Once these mothers were in the system, health visitors, functioning like foot soldiers, would make sure they stayed in it. These agents were trained in the principles Horspool had codified for schoolgirls. Their job was to cross the literal threshold of the working-class home, notebook in hand, and translate public health policy into domestic practice – while reporting back on what they found in the households. They counted heads in cramped bedrooms, noted dampness on the walls, and enquired whether the baby was being breastfed ‘on schedule’. They could recommend a child for medical treatment, but they could also flag a mother for neglect. Officially, they were there to advise; unofficially, they were the state’s eyes and ears in the kitchen and the scullery. (Infant mortality began a major, long-term decline around 1900 but, ironically, not because working-class mothers were being trained. Public health officials today attribute dramatic increases in infant health to the introduction of clean water, sewage systems, pasteurised milk, and basic hygiene informed by germ theory. These public-health improvements dramatically reduced the infectious diseases that had been the leading killers of infants.)

For women, now primed to aim for the ideal of ‘good motherhood’, there was no escape. Consider this: at the turn of the century, the moral panic of infant death by ‘overlaying’ – the accidental smothering of infants who slept in the same bed with their parents – consumed the minds of infant welfare enthusiasts. The number of deaths from overlaying was small – the rate in 1911 was only 1.4 per 1,000 – but the incidents attracted a disproportionate amount of attention. The authors of a 1903 article in The British Medical Journal blamed ‘drunken, careless, or incapable’ mothers for this kind of infant death. The solution was simple: a separate cot for the baby. In 1906, The Lancet insisted that any ‘sober, kind-hearted, and hard-working’ parent could devise some kind of cot with ‘a little self-denial’.

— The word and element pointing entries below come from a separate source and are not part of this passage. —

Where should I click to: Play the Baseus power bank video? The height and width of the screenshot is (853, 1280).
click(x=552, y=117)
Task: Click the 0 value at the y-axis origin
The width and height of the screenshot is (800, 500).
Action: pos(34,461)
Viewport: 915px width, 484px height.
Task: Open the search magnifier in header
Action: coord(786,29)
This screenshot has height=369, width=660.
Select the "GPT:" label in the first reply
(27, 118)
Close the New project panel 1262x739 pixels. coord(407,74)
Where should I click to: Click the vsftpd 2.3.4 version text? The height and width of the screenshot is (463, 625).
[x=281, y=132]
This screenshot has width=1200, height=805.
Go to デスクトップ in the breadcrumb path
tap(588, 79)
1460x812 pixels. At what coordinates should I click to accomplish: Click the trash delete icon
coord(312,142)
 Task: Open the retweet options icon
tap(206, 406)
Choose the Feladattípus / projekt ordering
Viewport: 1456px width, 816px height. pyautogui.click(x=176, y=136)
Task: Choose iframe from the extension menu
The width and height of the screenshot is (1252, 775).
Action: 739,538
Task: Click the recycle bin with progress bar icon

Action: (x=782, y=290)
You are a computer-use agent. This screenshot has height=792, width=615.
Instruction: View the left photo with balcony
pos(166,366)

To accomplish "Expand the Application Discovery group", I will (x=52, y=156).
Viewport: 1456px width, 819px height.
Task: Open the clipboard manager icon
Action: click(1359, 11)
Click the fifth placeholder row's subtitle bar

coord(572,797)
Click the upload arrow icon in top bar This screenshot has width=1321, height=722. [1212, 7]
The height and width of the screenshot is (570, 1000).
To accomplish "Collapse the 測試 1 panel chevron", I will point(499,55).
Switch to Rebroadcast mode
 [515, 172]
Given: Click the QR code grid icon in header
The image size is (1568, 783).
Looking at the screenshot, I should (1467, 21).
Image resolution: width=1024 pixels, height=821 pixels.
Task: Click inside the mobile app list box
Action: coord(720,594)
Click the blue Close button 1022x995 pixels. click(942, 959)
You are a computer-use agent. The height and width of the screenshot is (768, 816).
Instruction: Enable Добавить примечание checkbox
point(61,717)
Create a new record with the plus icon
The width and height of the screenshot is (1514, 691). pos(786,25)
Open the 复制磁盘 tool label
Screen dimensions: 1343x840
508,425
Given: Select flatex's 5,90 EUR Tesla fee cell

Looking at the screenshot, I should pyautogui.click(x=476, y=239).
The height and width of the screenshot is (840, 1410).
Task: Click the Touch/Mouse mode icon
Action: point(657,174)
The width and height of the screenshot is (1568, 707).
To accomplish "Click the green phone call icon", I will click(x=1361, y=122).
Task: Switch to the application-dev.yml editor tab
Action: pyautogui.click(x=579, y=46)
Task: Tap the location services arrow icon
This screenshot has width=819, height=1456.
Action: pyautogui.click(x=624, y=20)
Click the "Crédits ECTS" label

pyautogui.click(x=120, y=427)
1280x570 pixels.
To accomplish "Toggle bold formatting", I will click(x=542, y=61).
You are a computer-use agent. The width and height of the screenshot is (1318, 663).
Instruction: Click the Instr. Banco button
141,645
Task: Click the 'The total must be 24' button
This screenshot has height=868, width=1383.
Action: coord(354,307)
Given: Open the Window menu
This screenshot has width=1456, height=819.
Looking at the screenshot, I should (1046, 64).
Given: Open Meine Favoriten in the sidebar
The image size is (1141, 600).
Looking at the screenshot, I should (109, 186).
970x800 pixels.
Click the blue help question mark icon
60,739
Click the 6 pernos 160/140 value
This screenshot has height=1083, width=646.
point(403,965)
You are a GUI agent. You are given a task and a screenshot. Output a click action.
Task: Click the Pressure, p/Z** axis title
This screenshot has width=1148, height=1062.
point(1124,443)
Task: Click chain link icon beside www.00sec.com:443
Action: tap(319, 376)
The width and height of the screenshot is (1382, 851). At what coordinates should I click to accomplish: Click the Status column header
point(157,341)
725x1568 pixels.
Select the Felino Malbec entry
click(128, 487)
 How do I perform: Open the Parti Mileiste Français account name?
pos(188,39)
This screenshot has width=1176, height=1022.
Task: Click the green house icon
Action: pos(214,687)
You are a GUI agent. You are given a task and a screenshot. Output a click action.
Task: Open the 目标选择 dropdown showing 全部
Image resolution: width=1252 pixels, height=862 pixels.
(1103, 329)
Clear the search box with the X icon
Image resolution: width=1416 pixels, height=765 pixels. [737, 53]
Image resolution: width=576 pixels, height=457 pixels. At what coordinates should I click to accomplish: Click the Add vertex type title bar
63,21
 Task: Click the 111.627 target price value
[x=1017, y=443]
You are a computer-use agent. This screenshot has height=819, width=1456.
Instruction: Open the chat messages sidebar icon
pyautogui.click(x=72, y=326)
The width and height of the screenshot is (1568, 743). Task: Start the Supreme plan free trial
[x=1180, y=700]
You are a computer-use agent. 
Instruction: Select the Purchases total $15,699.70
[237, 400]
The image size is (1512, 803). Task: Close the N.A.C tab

Public health officials created a system that could blame women for the structural failures of industrial capitalism

The fact that most working-class families could not afford a separate mattress, cot and blanket for the baby was not a concern for these maternal and infant welfare societies. In her book Round About a Pound a Week (1913) – the Nickel and Dimed of Edwardian Britain – Maud Pember Reeves documented how, for families surviving on a pound per week (just under $5 at the time), sharing a bed with infants simply made economic sense. Her study of poor families in Lambeth in south London revealed a broader pattern: the gap between expert advice and economic reality. Many children never tasted milk once weaned, but this had nothing to do with maternal ignorance. As Reeves explained: ‘The reason why the infants do not get milk is the reason why they do not get good housing or comfortable clothing – it is too expensive.’

Vintage black and white photo of a narrow street with Victorian buildings, scattered people and children playing.

The Tabard Estate, London, c1913. Courtesy London Picture Archives

The apparatus of maternal surveillance that emerged in Edwardian Britain was never really about saving babies – it was about saving the idea of the nation itself. By transforming motherhood from an intimate, embodied practice into a technical skill to be measured and monitored, public health officials created something unprecedented: a system that could blame individual women for the structural failures of industrial capitalism. The power of this invention was its apparent reasonableness. Who could argue against clean cots and regular feeding schedules? Who would defend ‘ignorant’ mothers against ‘scientific’ expertise? But scratch the surface of any maternal welfare programme, from the banana-crate cots to 40-degree milk, and the same pattern emerges: middle-class solutions imposed on working-class problems.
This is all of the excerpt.